The DNR's own memo states the rule "is expected to lower the overall harvest of antlered deer and may encourage hunters to be more selective, potentially resulting in the harvest of older, larger-antlered bucks."
The biological case centers on the long-term view. Michigan restored its deer herd from near-zero populations in the early 1900s partly through the original one-buck rule, which stayed in place for over three decades starting in 1921.
What Critics Say
Opposition is real and vocal. At the April 8 NRC meeting in Lansing, nearly three dozen people signed up to speak, and the room was packed.
The core objection is about freedom of choice. Critics argue the current system already provides options for hunters to take antlerless deer, and that removing the second-buck opportunity punishes the minority of hunters who use it without meaningfully solving the underlying problem of low doe harvest.
Some hunters also question whether the one-buck rule will push more hunters toward does, or whether it will simply reduce overall participation and tag sales. The DNR has acknowledged the rule could affect license revenue in ways that are difficult to predict.
Others point out that Michigan's deer population is not in crisis. Harvest numbers have been stable, and the herd is not collapsing. The argument that dramatic regulatory change is necessary to fix a broken system is harder to make when the numbers don't support a broken system.
What Happens Next
The NRC meets May 13 in Gaylord at Treetops Resort Conference Center, 9:30 a.m. That meeting is open to the public and includes time for additional comment before any vote. The commission could pass the proposal as written, modify it, or table it for further review.
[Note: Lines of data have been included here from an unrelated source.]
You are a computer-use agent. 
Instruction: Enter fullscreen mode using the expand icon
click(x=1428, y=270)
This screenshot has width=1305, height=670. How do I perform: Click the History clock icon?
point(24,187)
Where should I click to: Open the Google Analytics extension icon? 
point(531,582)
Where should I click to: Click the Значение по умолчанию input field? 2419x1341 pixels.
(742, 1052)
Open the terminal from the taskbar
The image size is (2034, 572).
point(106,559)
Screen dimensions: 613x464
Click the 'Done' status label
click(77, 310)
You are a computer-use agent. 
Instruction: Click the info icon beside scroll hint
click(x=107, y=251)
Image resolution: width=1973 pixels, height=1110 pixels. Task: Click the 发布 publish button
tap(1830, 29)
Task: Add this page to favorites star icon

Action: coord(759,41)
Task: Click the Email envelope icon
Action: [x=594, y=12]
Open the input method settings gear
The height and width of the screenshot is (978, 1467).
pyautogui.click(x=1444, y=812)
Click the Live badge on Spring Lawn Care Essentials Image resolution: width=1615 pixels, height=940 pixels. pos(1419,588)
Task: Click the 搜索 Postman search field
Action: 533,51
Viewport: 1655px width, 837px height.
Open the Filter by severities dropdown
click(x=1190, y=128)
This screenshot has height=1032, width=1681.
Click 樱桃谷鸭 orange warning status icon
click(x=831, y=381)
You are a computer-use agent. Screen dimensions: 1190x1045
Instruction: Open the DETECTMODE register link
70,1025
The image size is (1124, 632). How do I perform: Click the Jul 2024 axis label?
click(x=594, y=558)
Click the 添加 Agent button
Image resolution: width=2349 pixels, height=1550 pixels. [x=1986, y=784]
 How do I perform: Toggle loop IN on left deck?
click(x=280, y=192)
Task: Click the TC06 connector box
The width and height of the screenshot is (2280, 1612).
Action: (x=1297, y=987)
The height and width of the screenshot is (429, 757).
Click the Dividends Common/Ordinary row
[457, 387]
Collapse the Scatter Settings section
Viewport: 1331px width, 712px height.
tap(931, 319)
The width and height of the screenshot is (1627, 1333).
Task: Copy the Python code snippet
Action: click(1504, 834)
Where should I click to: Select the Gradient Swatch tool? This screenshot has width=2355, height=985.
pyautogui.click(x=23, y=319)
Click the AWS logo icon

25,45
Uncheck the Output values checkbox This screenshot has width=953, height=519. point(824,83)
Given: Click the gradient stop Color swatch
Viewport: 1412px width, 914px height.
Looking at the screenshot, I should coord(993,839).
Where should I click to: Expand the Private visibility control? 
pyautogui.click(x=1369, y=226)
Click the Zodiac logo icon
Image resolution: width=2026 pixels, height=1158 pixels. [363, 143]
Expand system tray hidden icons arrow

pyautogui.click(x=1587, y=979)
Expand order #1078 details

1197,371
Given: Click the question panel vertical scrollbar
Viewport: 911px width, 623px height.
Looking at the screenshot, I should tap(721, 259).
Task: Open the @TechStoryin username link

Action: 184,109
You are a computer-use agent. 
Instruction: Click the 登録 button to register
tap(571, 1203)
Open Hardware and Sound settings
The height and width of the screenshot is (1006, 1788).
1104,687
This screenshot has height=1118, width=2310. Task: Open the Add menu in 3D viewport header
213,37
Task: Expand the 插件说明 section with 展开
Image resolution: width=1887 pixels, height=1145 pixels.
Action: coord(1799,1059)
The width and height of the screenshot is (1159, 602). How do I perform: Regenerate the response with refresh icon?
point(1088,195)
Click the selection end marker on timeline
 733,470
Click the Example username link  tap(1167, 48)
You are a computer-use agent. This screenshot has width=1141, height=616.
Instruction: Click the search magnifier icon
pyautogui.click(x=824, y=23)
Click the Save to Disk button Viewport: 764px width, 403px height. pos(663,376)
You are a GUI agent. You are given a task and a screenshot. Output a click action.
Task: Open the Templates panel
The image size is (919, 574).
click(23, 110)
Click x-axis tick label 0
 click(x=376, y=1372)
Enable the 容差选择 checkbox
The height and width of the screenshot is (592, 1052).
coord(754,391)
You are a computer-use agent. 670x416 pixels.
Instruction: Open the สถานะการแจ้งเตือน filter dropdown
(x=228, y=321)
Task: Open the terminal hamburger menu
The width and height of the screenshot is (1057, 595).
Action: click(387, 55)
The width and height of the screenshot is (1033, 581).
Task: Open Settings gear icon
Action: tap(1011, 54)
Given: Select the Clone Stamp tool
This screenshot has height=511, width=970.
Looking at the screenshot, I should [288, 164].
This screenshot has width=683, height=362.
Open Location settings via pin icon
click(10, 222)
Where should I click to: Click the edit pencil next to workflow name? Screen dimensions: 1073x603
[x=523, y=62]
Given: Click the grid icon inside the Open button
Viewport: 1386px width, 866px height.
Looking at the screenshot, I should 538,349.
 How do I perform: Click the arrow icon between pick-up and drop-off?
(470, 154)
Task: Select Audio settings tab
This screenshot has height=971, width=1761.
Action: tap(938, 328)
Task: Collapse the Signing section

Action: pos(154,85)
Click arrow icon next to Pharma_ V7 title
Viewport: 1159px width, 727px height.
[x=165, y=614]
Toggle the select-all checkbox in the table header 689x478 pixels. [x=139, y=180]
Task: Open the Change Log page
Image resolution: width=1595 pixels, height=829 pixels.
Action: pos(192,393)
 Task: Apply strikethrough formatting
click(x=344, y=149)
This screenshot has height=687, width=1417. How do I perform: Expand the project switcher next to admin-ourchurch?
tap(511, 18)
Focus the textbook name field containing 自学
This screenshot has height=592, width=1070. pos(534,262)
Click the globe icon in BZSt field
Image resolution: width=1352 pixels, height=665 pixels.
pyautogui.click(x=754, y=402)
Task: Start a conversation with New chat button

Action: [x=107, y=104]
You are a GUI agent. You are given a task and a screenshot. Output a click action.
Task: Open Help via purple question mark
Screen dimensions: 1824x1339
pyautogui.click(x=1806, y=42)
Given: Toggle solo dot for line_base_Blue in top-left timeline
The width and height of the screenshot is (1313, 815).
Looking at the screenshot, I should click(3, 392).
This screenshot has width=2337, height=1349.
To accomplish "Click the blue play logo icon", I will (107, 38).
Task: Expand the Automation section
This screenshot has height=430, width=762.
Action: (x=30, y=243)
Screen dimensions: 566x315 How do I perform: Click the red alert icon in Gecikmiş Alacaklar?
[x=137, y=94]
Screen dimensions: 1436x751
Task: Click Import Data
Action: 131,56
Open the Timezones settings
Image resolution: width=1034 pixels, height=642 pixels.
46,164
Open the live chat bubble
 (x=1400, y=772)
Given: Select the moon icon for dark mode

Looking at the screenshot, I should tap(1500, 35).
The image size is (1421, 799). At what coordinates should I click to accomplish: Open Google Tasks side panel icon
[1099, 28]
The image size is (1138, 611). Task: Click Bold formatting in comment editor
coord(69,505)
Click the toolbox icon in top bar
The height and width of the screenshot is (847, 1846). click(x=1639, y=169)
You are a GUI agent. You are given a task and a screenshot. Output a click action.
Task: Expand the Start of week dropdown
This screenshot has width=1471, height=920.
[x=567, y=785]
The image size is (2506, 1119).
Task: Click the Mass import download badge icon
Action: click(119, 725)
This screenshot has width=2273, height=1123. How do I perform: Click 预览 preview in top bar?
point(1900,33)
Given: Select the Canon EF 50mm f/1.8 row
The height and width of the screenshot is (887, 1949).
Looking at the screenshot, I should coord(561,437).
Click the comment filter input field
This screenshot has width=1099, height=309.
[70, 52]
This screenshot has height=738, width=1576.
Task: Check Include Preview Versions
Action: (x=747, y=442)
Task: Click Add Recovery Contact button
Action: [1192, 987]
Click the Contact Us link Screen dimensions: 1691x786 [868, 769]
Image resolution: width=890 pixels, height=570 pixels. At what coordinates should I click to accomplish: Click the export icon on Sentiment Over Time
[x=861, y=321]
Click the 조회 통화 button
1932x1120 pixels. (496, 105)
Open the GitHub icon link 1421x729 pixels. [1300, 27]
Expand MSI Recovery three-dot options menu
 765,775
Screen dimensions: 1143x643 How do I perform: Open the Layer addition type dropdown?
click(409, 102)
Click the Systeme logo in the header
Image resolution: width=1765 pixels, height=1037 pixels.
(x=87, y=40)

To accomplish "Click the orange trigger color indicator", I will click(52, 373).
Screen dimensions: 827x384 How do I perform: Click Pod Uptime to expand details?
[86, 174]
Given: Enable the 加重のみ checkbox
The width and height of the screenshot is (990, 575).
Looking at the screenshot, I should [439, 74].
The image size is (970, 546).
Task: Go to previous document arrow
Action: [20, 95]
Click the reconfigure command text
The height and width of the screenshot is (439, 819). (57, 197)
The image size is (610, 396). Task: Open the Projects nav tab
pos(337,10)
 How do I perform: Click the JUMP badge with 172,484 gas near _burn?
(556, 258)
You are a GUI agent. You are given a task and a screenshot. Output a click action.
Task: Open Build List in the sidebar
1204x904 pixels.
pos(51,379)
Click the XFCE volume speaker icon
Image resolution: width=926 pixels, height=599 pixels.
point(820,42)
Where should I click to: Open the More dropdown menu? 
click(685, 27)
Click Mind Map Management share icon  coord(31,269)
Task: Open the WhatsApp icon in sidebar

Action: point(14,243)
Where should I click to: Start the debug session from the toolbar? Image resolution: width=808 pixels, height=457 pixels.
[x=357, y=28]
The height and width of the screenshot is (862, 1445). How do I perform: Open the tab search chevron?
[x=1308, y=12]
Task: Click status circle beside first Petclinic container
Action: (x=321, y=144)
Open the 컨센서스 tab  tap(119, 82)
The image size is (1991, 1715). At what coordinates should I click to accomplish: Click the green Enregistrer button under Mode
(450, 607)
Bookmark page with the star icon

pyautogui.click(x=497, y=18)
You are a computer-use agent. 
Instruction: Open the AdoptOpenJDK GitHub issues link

If you want to weigh in before the vote, the NRC meeting page has registration information for speakers, or you can email nrc@michigan.gov directly.
If the rule passes on May 13, the changes apply starting with the 2027 license year. The 2026 season runs under current regulations.
The Bottom Line
This is a real vote on a real timeline, not a hypothetical that has been floating around Lansing for years. Michigan hunters should know what is on the table before May 13, because if the NRC votes yes, the way you buy your deer license next year looks different.
Whether you think it's good management or government overreach, it deserves more than a gut reaction. The DNR's own data suggests the biological impact will be modest in the short term. The cultural and economic impact on Michigan hunting is harder to predict, and that's the part worth paying attention to.
We'll have updated coverage after the May 13 vote.